Items from a dataset
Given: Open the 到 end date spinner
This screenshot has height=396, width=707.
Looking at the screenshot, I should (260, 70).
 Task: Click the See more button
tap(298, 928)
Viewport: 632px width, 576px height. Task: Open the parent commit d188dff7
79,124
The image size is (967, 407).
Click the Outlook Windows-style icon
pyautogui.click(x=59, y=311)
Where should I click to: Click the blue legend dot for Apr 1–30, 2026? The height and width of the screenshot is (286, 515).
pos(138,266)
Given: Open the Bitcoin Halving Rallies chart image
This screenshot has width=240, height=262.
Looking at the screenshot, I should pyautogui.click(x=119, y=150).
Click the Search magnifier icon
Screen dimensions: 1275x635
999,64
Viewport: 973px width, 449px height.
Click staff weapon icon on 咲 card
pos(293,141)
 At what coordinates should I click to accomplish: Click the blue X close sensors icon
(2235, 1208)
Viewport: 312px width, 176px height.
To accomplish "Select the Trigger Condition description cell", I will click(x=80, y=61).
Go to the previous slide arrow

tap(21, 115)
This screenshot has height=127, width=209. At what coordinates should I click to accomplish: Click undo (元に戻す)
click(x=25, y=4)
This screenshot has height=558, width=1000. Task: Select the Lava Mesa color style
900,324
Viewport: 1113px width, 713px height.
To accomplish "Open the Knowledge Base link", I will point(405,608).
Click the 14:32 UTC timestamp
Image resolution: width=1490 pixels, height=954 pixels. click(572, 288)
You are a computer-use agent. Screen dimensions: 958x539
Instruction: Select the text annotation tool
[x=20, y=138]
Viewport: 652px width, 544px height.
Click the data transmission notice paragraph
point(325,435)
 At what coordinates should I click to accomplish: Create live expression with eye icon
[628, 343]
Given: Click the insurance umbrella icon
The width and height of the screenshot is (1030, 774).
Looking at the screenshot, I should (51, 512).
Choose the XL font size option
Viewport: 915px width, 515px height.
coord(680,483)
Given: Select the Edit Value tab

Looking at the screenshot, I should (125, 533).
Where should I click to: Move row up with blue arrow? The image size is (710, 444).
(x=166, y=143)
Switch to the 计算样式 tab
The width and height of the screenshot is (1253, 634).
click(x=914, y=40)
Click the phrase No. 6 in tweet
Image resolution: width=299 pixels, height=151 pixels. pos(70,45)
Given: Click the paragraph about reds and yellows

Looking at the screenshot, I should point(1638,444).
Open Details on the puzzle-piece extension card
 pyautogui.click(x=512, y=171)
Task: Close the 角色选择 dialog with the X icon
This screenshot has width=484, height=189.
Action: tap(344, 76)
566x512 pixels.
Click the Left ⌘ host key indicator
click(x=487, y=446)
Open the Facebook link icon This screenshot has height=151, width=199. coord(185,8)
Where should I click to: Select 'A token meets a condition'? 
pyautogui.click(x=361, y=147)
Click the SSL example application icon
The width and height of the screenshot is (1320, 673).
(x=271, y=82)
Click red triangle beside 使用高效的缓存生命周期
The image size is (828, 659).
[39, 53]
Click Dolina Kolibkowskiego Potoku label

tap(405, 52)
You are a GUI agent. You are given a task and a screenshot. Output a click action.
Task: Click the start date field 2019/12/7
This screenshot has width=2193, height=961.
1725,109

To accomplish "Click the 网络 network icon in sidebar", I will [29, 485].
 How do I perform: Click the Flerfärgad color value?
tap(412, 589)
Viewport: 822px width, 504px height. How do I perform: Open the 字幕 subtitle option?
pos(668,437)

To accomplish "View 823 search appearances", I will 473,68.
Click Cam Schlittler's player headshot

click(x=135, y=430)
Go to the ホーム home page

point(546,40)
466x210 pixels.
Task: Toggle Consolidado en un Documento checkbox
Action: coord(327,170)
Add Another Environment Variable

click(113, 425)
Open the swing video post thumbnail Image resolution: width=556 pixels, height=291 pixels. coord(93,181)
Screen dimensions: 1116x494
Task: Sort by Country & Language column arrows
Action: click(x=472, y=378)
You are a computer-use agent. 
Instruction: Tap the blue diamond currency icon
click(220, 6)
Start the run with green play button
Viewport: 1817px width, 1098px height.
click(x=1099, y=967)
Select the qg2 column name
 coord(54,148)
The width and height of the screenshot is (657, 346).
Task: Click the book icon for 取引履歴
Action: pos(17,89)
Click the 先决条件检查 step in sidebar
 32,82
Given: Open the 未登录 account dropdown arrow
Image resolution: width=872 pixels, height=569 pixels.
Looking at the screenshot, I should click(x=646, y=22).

Goal of the exercise — Write out every one of the records above without changing anything.

Written response —
Given: Open the 到 end date spinner
This screenshot has height=396, width=707.
Looking at the screenshot, I should (260, 70).
 Task: Click the See more button
tap(298, 928)
Viewport: 632px width, 576px height. Task: Open the parent commit d188dff7
79,124
The image size is (967, 407).
Click the Outlook Windows-style icon
pyautogui.click(x=59, y=311)
Where should I click to: Click the blue legend dot for Apr 1–30, 2026? The height and width of the screenshot is (286, 515).
pos(138,266)
Given: Open the Bitcoin Halving Rallies chart image
This screenshot has width=240, height=262.
Looking at the screenshot, I should pyautogui.click(x=119, y=150).
Click the Search magnifier icon
Screen dimensions: 1275x635
999,64
Viewport: 973px width, 449px height.
Click staff weapon icon on 咲 card
pos(293,141)
 At what coordinates should I click to accomplish: Click the blue X close sensors icon
(2235, 1208)
Viewport: 312px width, 176px height.
To accomplish "Select the Trigger Condition description cell", I will click(x=80, y=61).
Go to the previous slide arrow

tap(21, 115)
This screenshot has height=127, width=209. At what coordinates should I click to accomplish: Click undo (元に戻す)
click(x=25, y=4)
This screenshot has height=558, width=1000. Task: Select the Lava Mesa color style
900,324
Viewport: 1113px width, 713px height.
To accomplish "Open the Knowledge Base link", I will point(405,608).
Click the 14:32 UTC timestamp
Image resolution: width=1490 pixels, height=954 pixels. click(572, 288)
You are a computer-use agent. Screen dimensions: 958x539
Instruction: Select the text annotation tool
[x=20, y=138]
Viewport: 652px width, 544px height.
Click the data transmission notice paragraph
point(325,435)
 At what coordinates should I click to accomplish: Create live expression with eye icon
[628, 343]
Given: Click the insurance umbrella icon
The width and height of the screenshot is (1030, 774).
Looking at the screenshot, I should (51, 512).
Choose the XL font size option
Viewport: 915px width, 515px height.
coord(680,483)
Given: Select the Edit Value tab

Looking at the screenshot, I should (125, 533).
Where should I click to: Move row up with blue arrow? The image size is (710, 444).
(x=166, y=143)
Switch to the 计算样式 tab
The width and height of the screenshot is (1253, 634).
click(x=914, y=40)
Click the phrase No. 6 in tweet
Image resolution: width=299 pixels, height=151 pixels. pos(70,45)
Given: Click the paragraph about reds and yellows

Looking at the screenshot, I should point(1638,444).
Open Details on the puzzle-piece extension card
 pyautogui.click(x=512, y=171)
Task: Close the 角色选择 dialog with the X icon
This screenshot has width=484, height=189.
Action: tap(344, 76)
566x512 pixels.
Click the Left ⌘ host key indicator
click(x=487, y=446)
Open the Facebook link icon This screenshot has height=151, width=199. coord(185,8)
Where should I click to: Select 'A token meets a condition'? 
pyautogui.click(x=361, y=147)
Click the SSL example application icon
The width and height of the screenshot is (1320, 673).
(x=271, y=82)
Click red triangle beside 使用高效的缓存生命周期
The image size is (828, 659).
[39, 53]
Click Dolina Kolibkowskiego Potoku label

tap(405, 52)
You are a GUI agent. You are given a task and a screenshot. Output a click action.
Task: Click the start date field 2019/12/7
This screenshot has width=2193, height=961.
1725,109

To accomplish "Click the 网络 network icon in sidebar", I will [29, 485].
 How do I perform: Click the Flerfärgad color value?
tap(412, 589)
Viewport: 822px width, 504px height. How do I perform: Open the 字幕 subtitle option?
pos(668,437)

To accomplish "View 823 search appearances", I will 473,68.
Click Cam Schlittler's player headshot

click(x=135, y=430)
Go to the ホーム home page

point(546,40)
466x210 pixels.
Task: Toggle Consolidado en un Documento checkbox
Action: coord(327,170)
Add Another Environment Variable

click(113, 425)
Open the swing video post thumbnail Image resolution: width=556 pixels, height=291 pixels. coord(93,181)
Screen dimensions: 1116x494
Task: Sort by Country & Language column arrows
Action: click(x=472, y=378)
You are a computer-use agent. 
Instruction: Tap the blue diamond currency icon
click(220, 6)
Start the run with green play button
Viewport: 1817px width, 1098px height.
click(x=1099, y=967)
Select the qg2 column name
 coord(54,148)
The width and height of the screenshot is (657, 346).
Task: Click the book icon for 取引履歴
Action: pos(17,89)
Click the 先决条件检查 step in sidebar
 32,82
Given: Open the 未登录 account dropdown arrow
Image resolution: width=872 pixels, height=569 pixels.
Looking at the screenshot, I should click(x=646, y=22).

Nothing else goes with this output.